If you’ve been reading along this week, it must seem as if I’m obsessing with data. While my inner nerd is peeking through a bit, that’s not my real obsession. The data I’ve been writing about is only one aspect of what is a primary business obsession of mine: customer retention. It ought to be one of yours too.

Simply put, the only two things that should be a primary focus of your business thinking are making great products (or services) and providing great service to customers. Why? Because those are the two keys to customer retention and customer retention is the key to a successful business.

There is lots of research on the value of keeping a customer versus acquiring a new one. According to research by Market Metrics, your success rate selling something to an existing customer is around 65 percent.

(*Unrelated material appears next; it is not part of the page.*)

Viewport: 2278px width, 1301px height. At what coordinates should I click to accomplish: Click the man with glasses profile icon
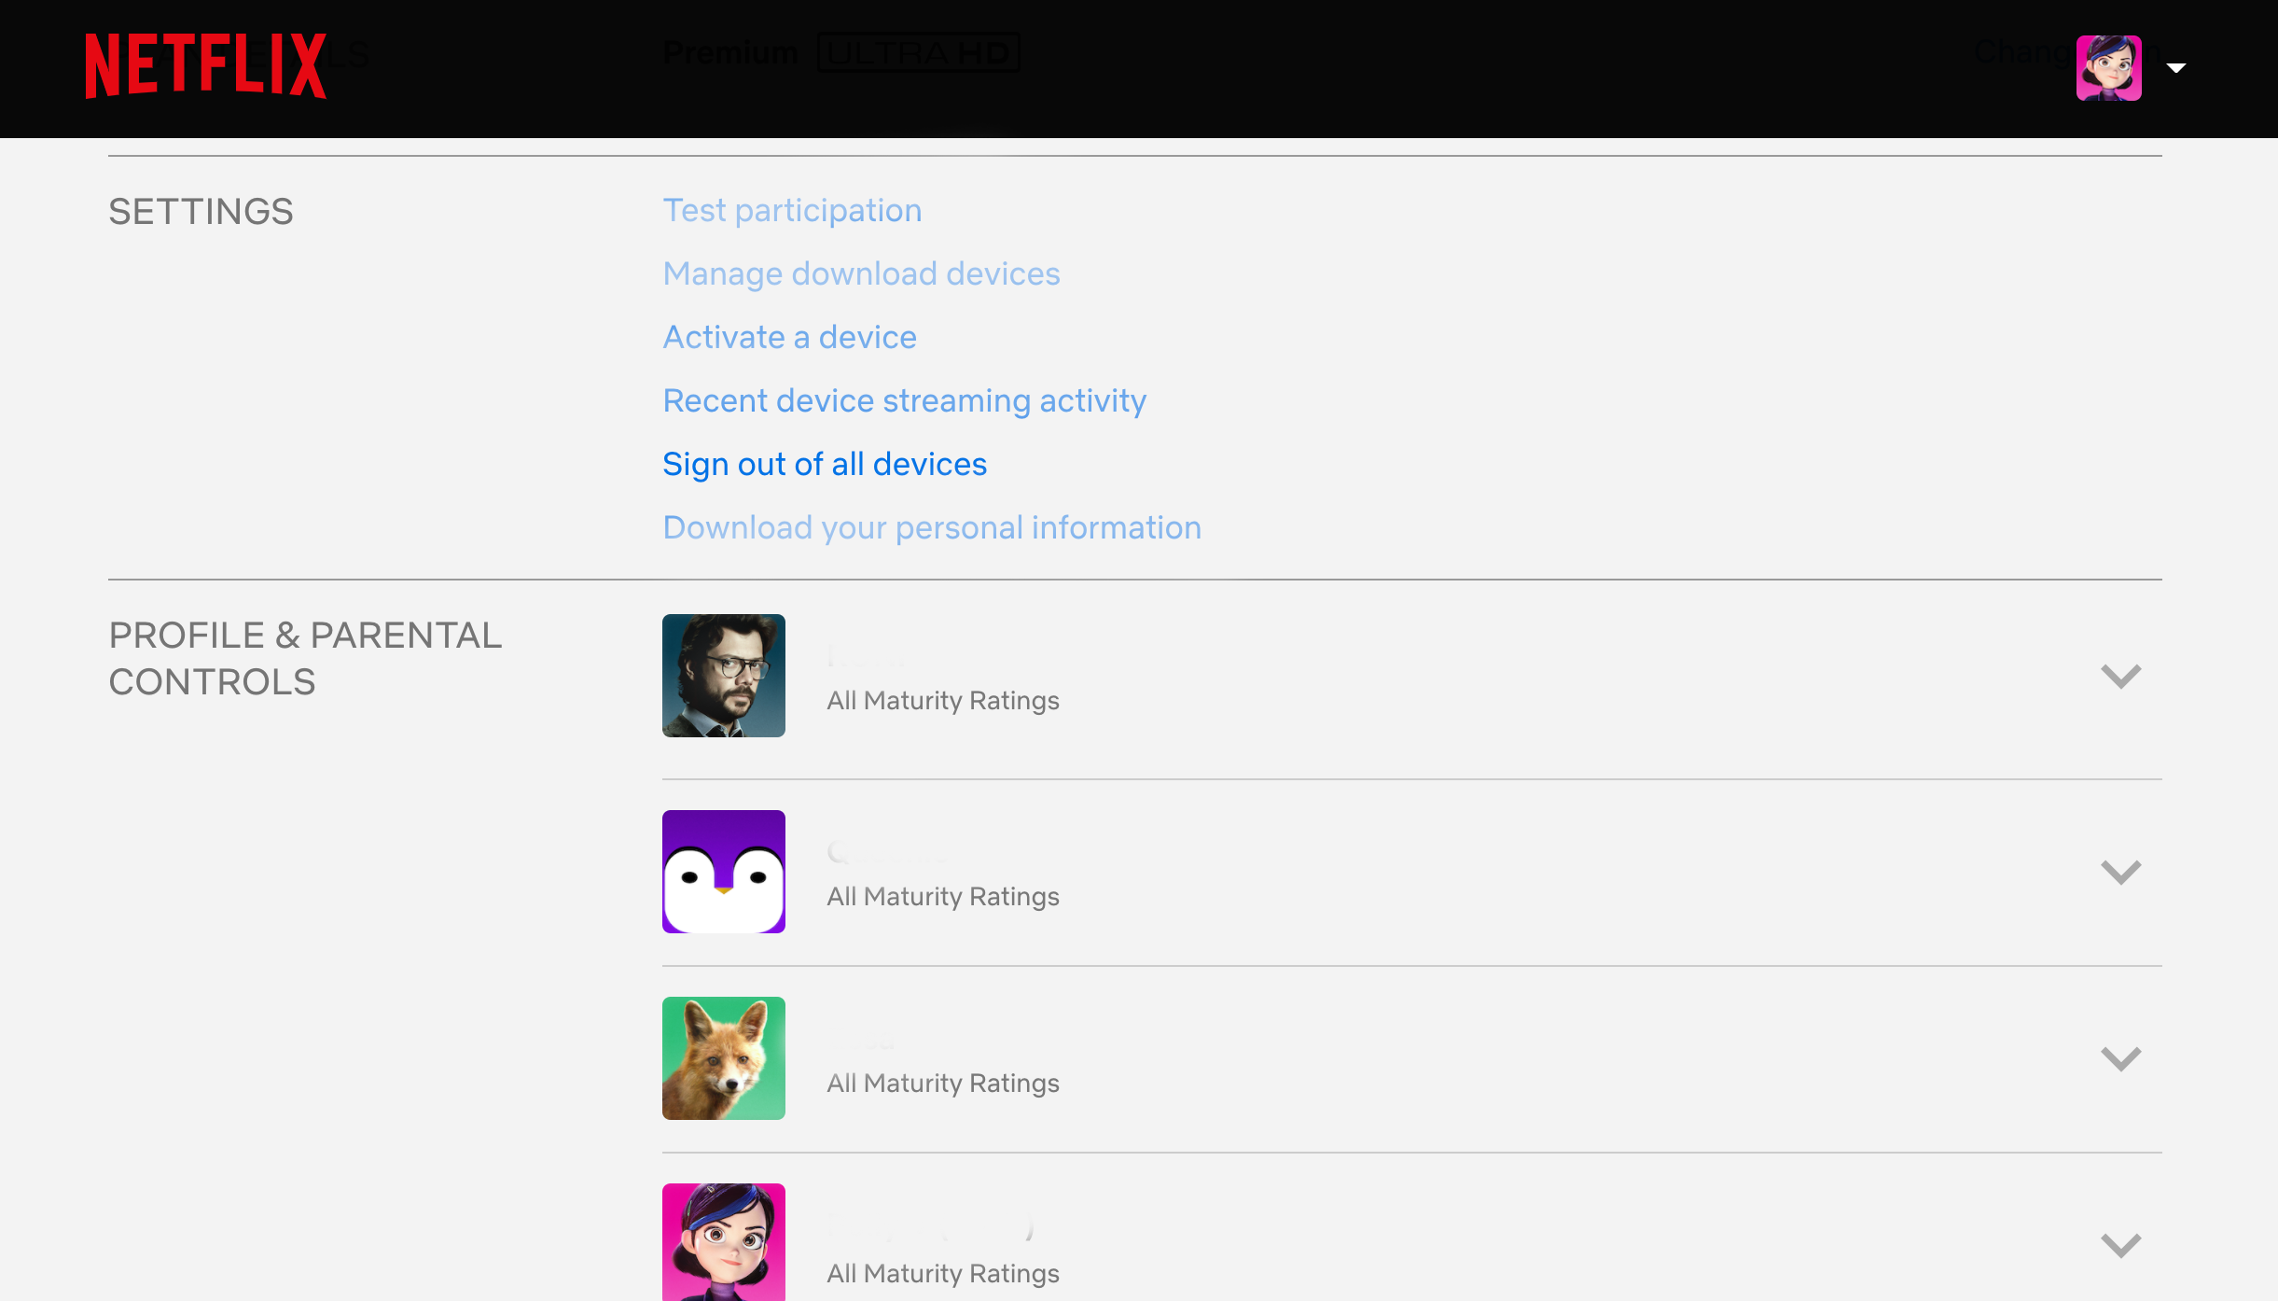[x=723, y=677]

The probability of converting a new prospect, on the other hand, is only 5 percent to 20 percent. If you’ve been servicing those customers well and providing great products, that’s a very believable finding since the folks that know you, love you. They spend more too: research says about a third more.

So why aren’t you spending more time thinking about customer retention and about how to cut down the churn rate? Probably because the data points you’re reporting as KPI’s are emphasizing customer base growth. There is a place in the dataset for acquisition information and an important one at that. But, for example. when Google reports that 25% of new app users leave after the first day they install an app, obviously new users can only take you so far. Are you looking at retention rates by acquisition channel? Didn’t think so.

Data is a tool, not a crutch.  The business is about growing and retaining customers.  There are lots of ways to do that but at the core of every one of them are a great product and even better service.  Is that what you can honestly say you have?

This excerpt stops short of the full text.